◆ Work item
Set down each line from the line holding "This screenshot has width=1114, height=640." to the last line of the entries below, exactly, with both ends included and without pictures.

(Task input begins)

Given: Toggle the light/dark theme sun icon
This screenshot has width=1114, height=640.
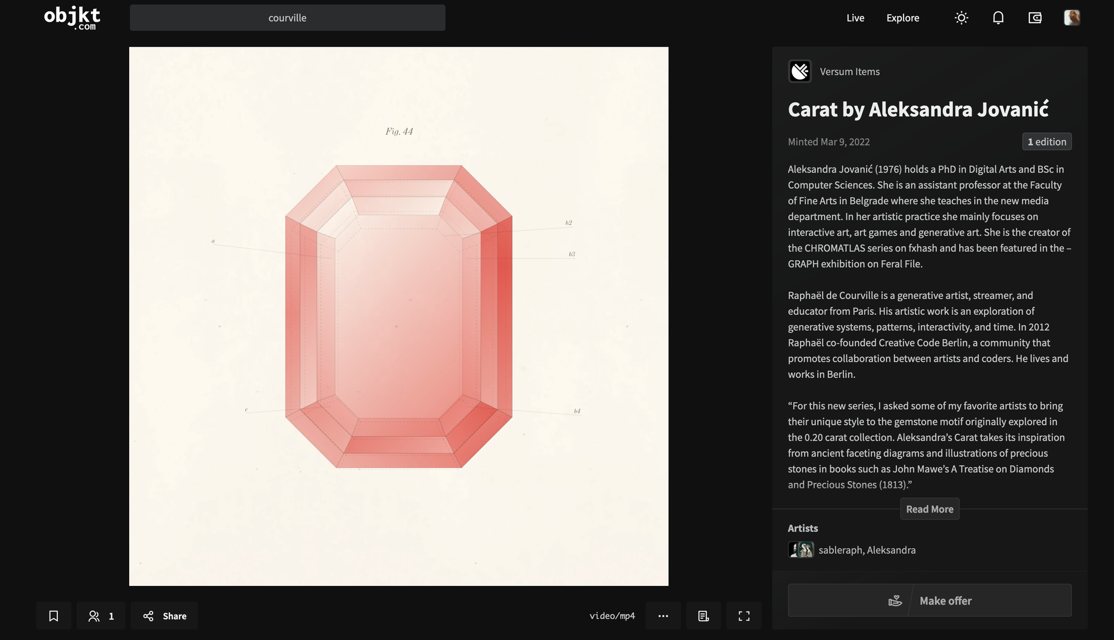Looking at the screenshot, I should [x=961, y=18].
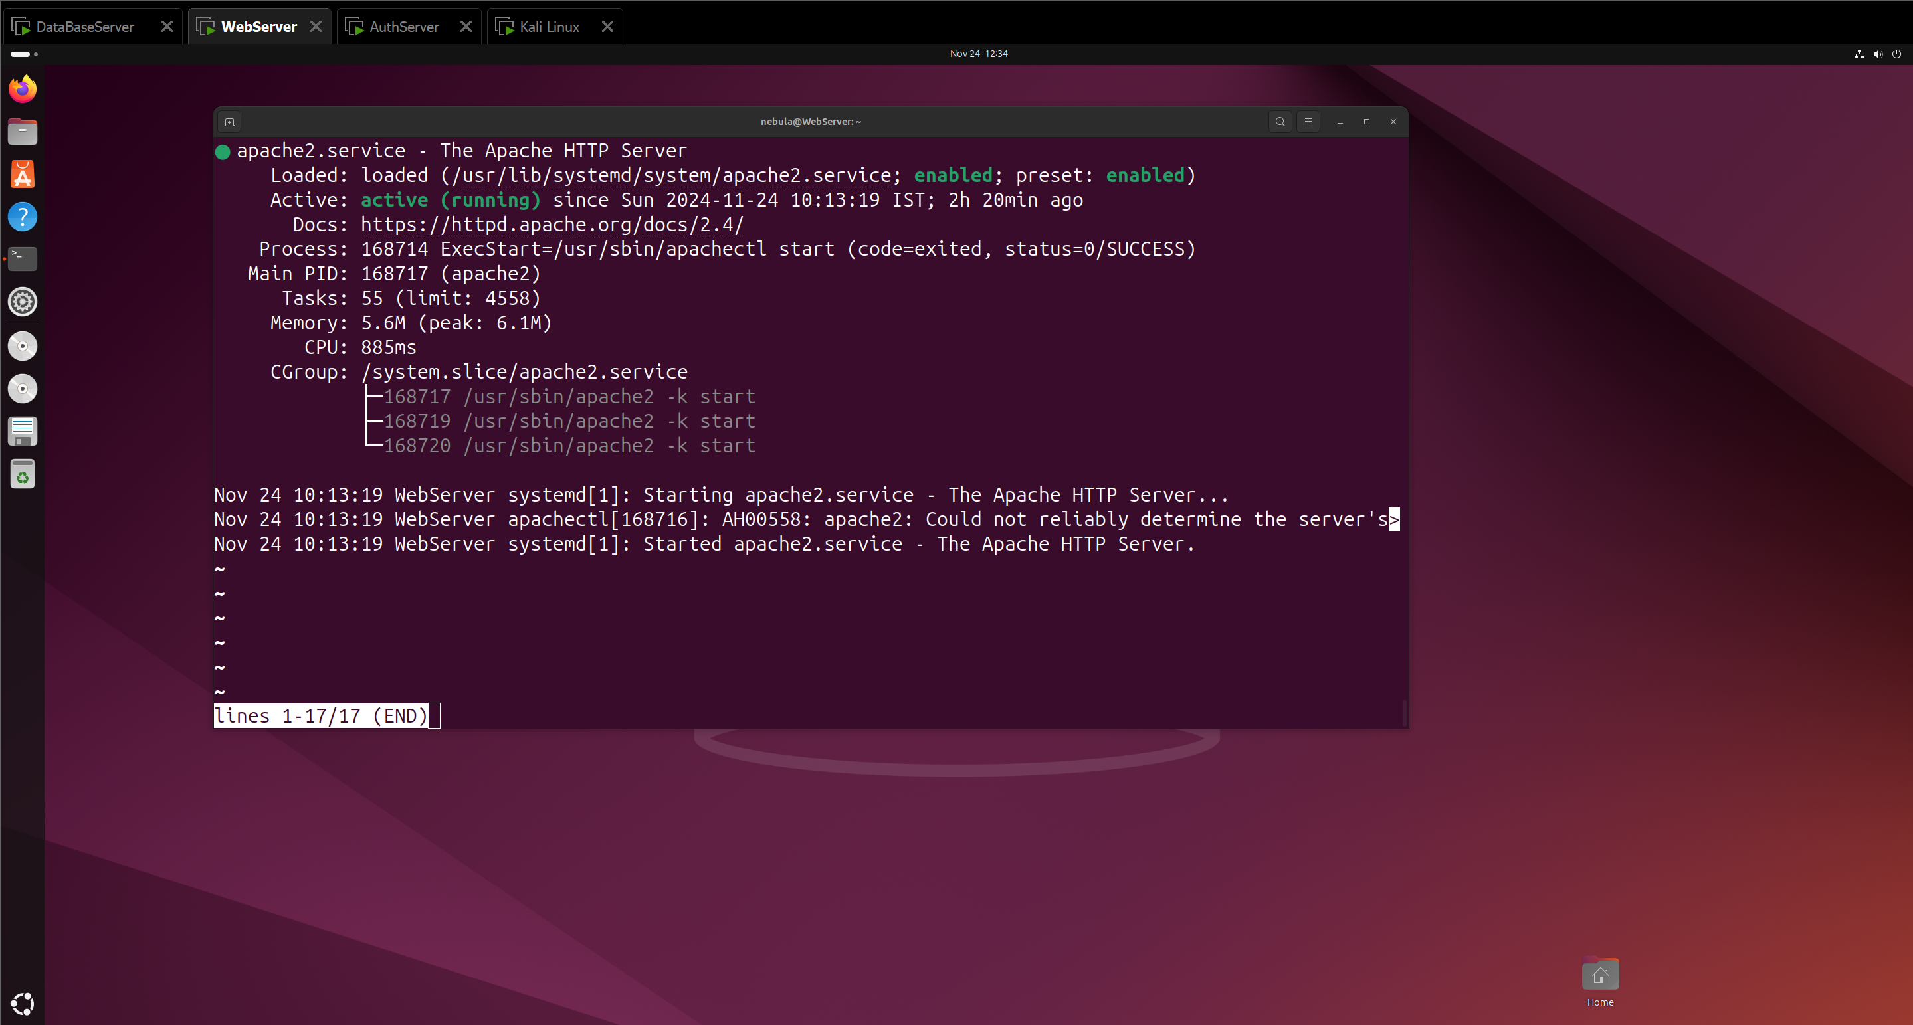Open terminal hamburger menu

(1308, 122)
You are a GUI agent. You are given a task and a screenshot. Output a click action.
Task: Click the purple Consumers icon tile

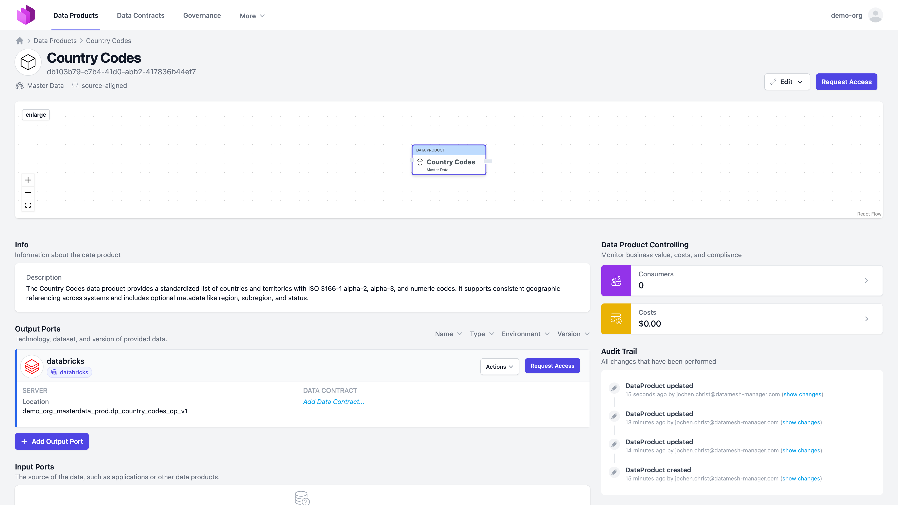coord(616,281)
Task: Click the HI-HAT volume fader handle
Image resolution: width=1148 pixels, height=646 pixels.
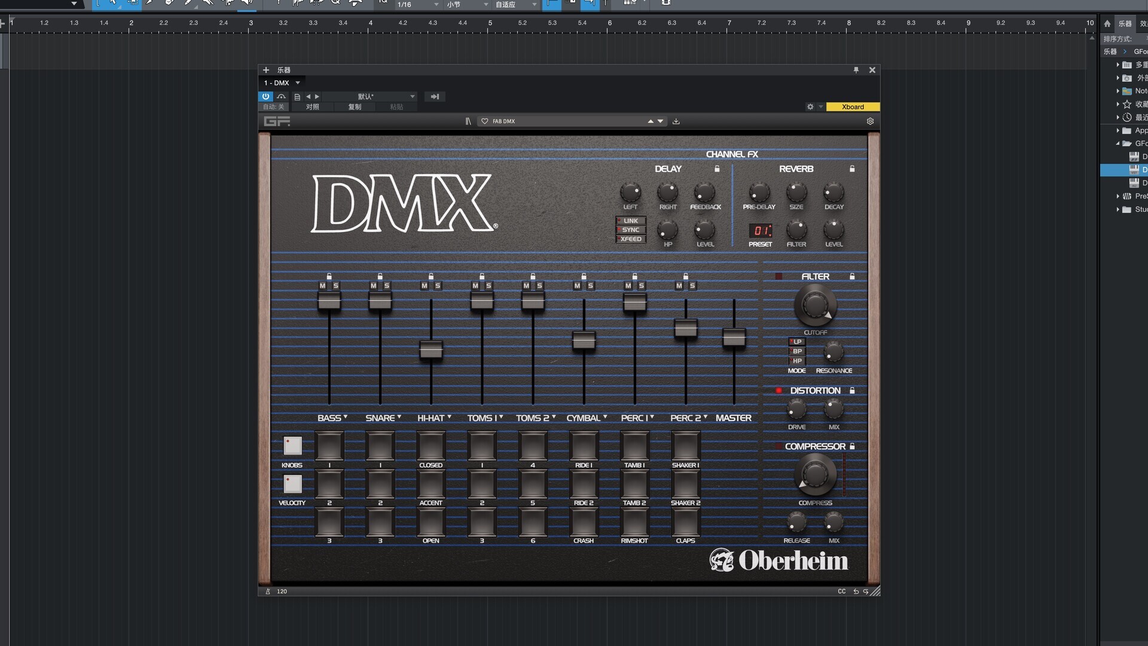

(Task input ends)

◆ Answer for this exercise
This screenshot has width=1114, height=640.
Looking at the screenshot, I should [x=961, y=18].
Open terminal hamburger menu

(1308, 122)
You are a GUI agent. You are given a task and a screenshot. Output a click action.
Task: Click the purple Consumers icon tile

coord(616,281)
Task: Click the HI-HAT volume fader handle
Image resolution: width=1148 pixels, height=646 pixels.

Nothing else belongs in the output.